▸ **Excerpt provided**:
---+---
The study covered those who had contracted COVID-19 in the first year of the pandemic and did not involve variants such as delta and omicron, raising the question, Blatt added, whether they affected the brain the same way.
The study was also conducted before the wide availability of vaccines, leaving open the question of what difference, if any, inoculation might make.
In general, vaccinated people who contracted COVID-19 fared better overall than unvaccinated people, Blatt said.
“Clinically, I don’t think we’ve had enough [time and data] to find out about the long term, but certainly clinically, those patients do much better,” she said.
“I think this is the beginning of the story, but we need to see more. We want to see more with the variants we have now. We want to see if this continues over time or does it get better? Which treatments help them get better? Hopefully we’ll learn more so that we can tailor treatments.”
Dr. William T. Hu, associate professor and chief of cognitive neurology at Rutgers-Robert Wood Johnson Medical School, agrees that the British study is compelling, but many important questions remain unanswered.
---+---
In the excerpt on the COVID-19 brain study, which variants did the study not involve?

[Collected data entries]
---+---
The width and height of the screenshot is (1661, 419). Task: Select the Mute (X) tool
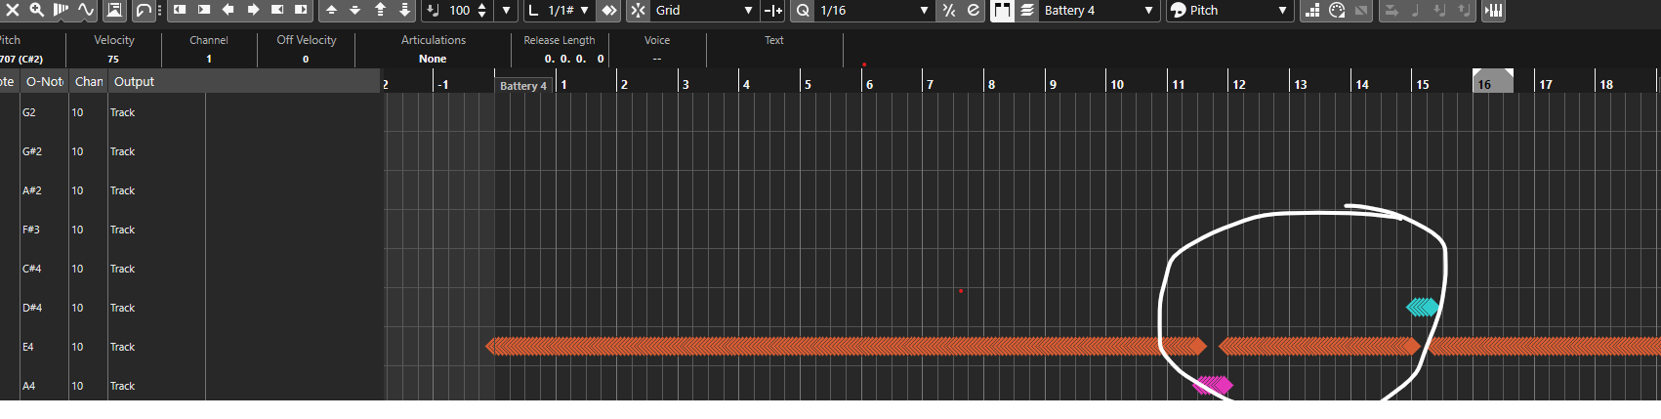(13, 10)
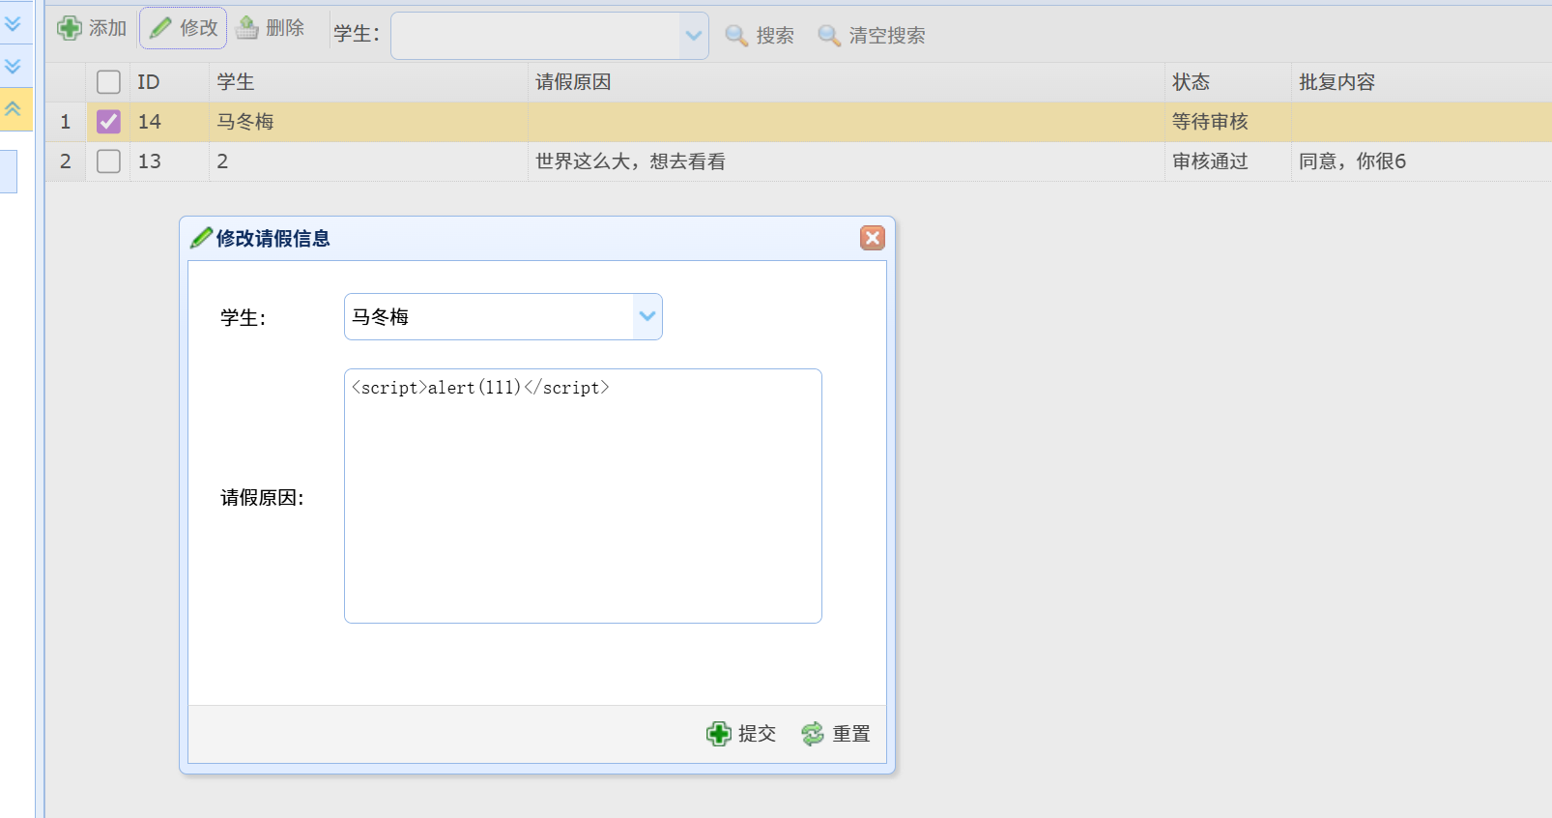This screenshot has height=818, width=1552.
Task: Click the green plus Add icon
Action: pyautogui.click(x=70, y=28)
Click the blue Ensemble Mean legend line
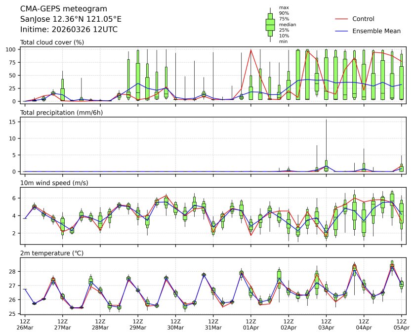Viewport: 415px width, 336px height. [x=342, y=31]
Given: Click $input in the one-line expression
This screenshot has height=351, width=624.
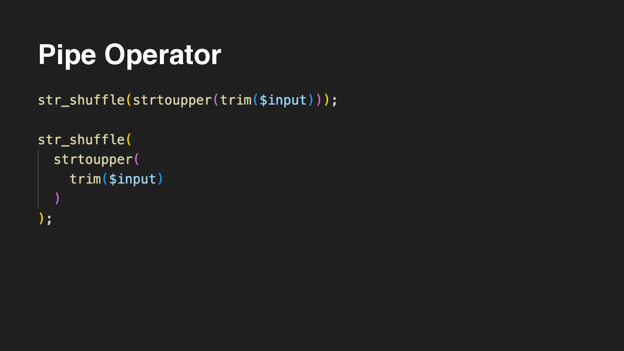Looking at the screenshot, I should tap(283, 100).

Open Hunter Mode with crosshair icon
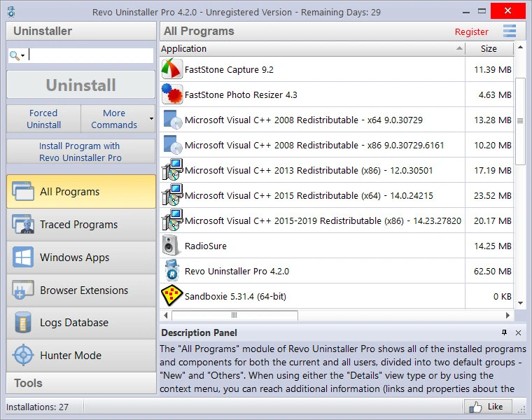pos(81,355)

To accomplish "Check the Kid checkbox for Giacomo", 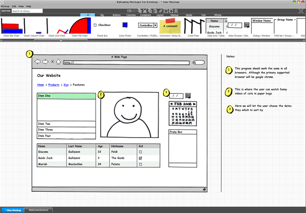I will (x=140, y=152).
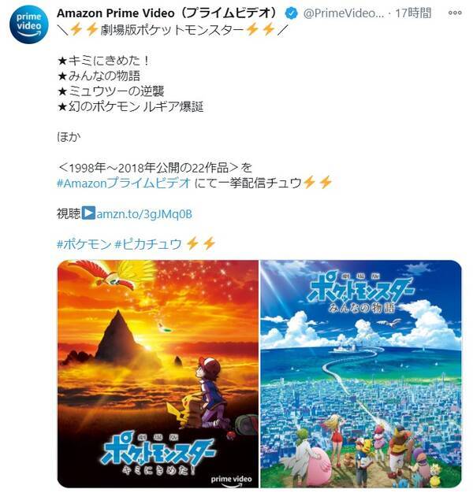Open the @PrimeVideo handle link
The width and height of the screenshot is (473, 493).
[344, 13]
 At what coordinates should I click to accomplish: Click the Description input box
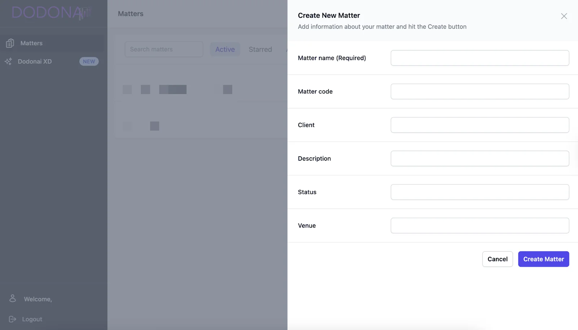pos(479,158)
---+---
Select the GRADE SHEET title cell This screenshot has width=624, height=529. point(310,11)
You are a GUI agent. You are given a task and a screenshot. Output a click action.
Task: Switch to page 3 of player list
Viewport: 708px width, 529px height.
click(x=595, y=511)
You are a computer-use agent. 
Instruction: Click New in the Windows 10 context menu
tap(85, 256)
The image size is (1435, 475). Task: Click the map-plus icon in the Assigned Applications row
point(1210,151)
---+---
▸ **Result**: Delta and omicron.